WHAT TO DO: In the records below, find the line containing "Instruction: Delete the Finance Group entry" and print it and every line after it exactly, through the end. Skip pictures.

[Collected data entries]
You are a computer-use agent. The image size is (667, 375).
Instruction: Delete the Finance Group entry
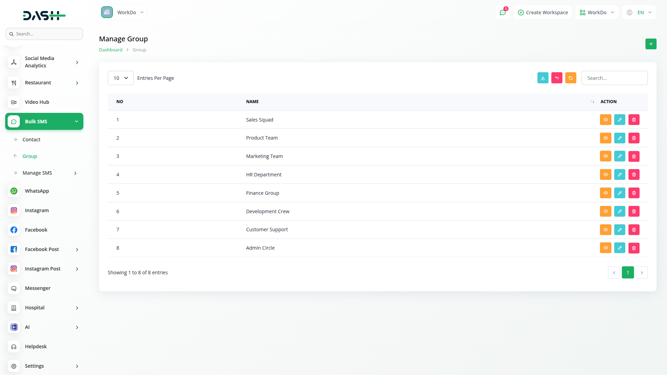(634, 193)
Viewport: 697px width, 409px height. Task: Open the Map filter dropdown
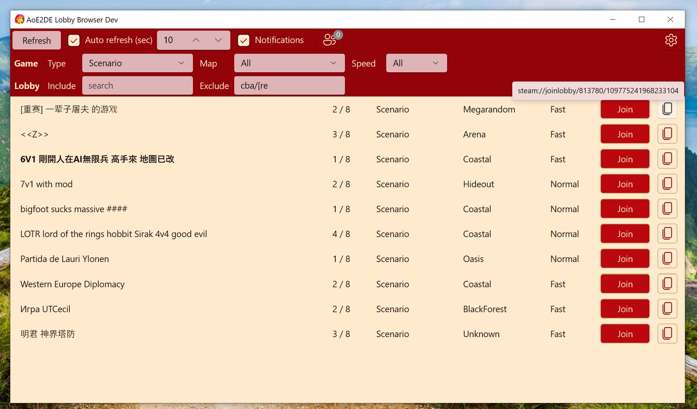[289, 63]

THE ANSWER:
Instruction: Delete the Finance Group entry
(634, 193)
Viewport: 697px width, 409px height. Task: Open the Map filter dropdown
[289, 63]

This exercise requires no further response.